Ha! Nailed it in one!
I do! Gloria was the one who moved the protein shake mix (I mean, obviously at this point) and she wanted it found, and that seemed like a good and natural way for it to be so. It's actually rather clever if it wasn't so malicious.
On a related point, I guess this means Grid had always been telling the truth about that time in the kitchen. I think what had happened is that instead of going straight to find Grid like instructed, Gloria instead diverted to find Girard (seeing he was probably looking to regroup with her after the attack), and only went back to looking for Grid after the fact. Her hesitation to explain the delay fetching Grid wasn't because she couldn't find Grid but because she was trying to excuse why she hadn't found him right away. That's probably why she started leaning on the idea of framing Grid for it all afterwards, because it had inadvertently given her an excellent chance to do so (though I don't know what she expected to come of that, because Grid's innocence would've still come to light sooner rather than later in the end and led the authorities to double-down on finding the changeling from the others again, risking additional suspicion on her and Girard, so it was a short term gain, long term loss at best).
Of course, the other implication of all of this is that I don't think Girard quite realizes the full scope of Gloria's plan and all of its implications, so I wonder how he'll react once Gloria's true colors sink in fully...
Sums it up nicely, yes.
...so...how did things go with Zorn and Gloria in the boiler room? I still think letting her go with him, alone, was a bad idea, particularly as I'm pretty sure Gloria hasn't yet realized that the jig is already up, and may still be desperately trying to do anything to save it...
As for how this story will end...I think Girard will get a happy-ish ending in the end, though it's probably going to mean fudging the details of what really has happened here in this villa to the royal guard in order to do it. What will happen to Gloria is probably the better question, because I honestly don't know. It sort of depends on how soon she will give up the fight, and I hope that, for everyone's sake, she does so sooner rather than later.
But we've still got three chapters to go, so...lots of things could still happen moving forward (though I think we're largely finished with the big sudden twists--it's all resolution moving forward now).
Looks like my pet theory was wrong - only one changeling. At least I pegged Gloria as the most suspicious from her first scene.
Well, I was wrong about Grid Iron. A pity, but it shows how talented this author is. Girard was basically at the bottom of my suspect list. Definitely excited to see how this comes to an end.
It's a testament to how off-the-wall this mystery is when the premise's promised revelation of who the changeling is is overshadowed by personal concerns, motivations, how things would end. Scolus has ended up tearing these friendships apart... well, hopefully, the ball he started rolling would be stopped by our intrepid detectives soon, with the concern that now the antagonists won't just be the Royal Guard but also the other friends in the group save for Zorn.

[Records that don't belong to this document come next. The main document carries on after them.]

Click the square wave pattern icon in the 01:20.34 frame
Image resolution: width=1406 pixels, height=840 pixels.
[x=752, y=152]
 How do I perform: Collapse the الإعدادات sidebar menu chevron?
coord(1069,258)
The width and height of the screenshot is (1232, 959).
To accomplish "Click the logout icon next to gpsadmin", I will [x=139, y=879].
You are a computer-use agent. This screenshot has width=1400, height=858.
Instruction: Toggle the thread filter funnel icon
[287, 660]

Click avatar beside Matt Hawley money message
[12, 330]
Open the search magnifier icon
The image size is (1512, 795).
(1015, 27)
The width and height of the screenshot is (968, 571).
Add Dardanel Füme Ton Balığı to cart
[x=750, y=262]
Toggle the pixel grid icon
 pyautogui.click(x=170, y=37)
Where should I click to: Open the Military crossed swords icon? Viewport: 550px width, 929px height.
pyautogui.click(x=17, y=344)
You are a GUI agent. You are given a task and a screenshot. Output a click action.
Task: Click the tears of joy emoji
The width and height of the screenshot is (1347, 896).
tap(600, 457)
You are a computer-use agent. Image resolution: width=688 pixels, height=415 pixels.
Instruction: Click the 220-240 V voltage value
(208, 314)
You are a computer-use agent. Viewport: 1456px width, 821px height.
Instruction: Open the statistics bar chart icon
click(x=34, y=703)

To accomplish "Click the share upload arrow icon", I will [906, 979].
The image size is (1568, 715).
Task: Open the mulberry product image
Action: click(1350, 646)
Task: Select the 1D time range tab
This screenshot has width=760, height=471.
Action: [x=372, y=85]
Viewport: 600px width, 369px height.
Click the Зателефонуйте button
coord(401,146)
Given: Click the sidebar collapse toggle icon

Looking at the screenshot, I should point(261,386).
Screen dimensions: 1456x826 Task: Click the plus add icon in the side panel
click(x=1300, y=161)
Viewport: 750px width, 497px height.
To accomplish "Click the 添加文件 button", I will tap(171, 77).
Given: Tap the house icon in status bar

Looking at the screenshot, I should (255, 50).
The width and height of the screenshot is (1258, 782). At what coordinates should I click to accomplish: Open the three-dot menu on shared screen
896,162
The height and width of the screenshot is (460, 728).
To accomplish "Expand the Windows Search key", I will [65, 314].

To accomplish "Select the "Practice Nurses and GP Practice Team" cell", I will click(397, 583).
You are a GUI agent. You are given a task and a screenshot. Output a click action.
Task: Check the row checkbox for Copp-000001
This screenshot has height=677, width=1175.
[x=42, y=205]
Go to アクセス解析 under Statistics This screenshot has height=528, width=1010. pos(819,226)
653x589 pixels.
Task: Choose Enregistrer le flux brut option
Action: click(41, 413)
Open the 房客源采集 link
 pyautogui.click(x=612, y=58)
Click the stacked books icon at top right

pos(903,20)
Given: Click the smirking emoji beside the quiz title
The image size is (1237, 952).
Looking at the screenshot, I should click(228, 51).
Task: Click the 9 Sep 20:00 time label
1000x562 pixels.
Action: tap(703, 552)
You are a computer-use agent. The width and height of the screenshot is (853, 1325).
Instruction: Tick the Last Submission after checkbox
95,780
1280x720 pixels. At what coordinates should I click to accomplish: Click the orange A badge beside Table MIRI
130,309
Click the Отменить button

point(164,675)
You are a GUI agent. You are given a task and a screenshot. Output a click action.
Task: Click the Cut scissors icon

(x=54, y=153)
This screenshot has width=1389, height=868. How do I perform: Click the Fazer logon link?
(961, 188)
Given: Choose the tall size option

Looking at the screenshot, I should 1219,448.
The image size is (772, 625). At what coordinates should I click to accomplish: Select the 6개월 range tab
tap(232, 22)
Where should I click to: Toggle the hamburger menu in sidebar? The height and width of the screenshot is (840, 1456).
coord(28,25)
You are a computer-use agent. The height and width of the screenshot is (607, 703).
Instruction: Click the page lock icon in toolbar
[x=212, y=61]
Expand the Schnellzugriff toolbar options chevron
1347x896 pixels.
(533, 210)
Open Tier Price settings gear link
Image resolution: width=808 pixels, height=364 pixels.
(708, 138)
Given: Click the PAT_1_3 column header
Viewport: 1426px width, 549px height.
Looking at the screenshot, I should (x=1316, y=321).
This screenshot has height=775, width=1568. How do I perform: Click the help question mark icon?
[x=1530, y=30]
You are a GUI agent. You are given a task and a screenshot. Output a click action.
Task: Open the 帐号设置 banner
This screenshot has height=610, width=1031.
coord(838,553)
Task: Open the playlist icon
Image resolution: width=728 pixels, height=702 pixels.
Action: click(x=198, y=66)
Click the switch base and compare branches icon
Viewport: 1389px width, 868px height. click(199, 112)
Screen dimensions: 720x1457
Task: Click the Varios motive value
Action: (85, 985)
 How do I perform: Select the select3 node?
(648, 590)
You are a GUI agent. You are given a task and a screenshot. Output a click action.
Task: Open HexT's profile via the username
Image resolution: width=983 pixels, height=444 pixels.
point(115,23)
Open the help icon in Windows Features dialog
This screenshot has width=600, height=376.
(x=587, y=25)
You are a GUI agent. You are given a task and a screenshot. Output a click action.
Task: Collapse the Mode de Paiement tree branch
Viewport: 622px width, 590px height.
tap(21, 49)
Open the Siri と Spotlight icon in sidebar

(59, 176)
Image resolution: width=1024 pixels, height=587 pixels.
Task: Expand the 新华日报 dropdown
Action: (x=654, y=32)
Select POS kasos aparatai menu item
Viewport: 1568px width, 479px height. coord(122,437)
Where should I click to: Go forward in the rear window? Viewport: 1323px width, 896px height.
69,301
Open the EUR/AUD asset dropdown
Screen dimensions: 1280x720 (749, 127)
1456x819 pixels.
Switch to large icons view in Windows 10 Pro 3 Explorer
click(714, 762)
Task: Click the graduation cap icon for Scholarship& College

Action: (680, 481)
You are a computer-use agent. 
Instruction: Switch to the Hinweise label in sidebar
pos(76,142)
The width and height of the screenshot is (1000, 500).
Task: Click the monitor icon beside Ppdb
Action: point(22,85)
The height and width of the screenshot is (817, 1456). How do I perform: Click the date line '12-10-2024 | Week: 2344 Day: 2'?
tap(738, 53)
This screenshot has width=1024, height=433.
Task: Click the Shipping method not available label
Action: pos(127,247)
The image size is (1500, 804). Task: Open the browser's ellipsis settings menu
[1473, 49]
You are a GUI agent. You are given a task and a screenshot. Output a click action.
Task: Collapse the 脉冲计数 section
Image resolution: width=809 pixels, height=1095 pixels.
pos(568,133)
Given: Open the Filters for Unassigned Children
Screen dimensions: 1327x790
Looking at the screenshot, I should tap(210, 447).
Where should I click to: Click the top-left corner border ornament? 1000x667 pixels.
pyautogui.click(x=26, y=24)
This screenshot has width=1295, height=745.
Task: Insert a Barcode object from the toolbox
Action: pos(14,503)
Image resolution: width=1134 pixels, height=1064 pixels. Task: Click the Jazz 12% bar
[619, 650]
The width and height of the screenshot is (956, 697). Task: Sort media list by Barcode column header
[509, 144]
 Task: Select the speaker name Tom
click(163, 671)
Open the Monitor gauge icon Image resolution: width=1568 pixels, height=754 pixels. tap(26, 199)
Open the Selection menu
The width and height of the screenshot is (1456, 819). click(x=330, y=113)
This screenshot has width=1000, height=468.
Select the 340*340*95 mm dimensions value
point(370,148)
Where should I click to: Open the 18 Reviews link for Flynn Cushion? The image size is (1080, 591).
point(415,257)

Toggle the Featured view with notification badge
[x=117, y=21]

And... well, I could maybe see the lesson/theme coming along already: trust. Friendship and love require trust. While a changeling's biology already taps into that theme quite nicely, there's the truth that perhaps none of the six here are friends at all, just fair-weather pals that won't stand by each other when ugly truths come into light. They don't ask each other, "How can I help you?" when their own darknesses come to light... there's instead a recoil, either actual or perceived.
It's harrowing that it's come down to this, that Scolus's chosen option is to tear the bandage (or cast) off and tell the truth as plainly as possible. There's a tinge of irony that, in the end, the changeling might end up as the most open book.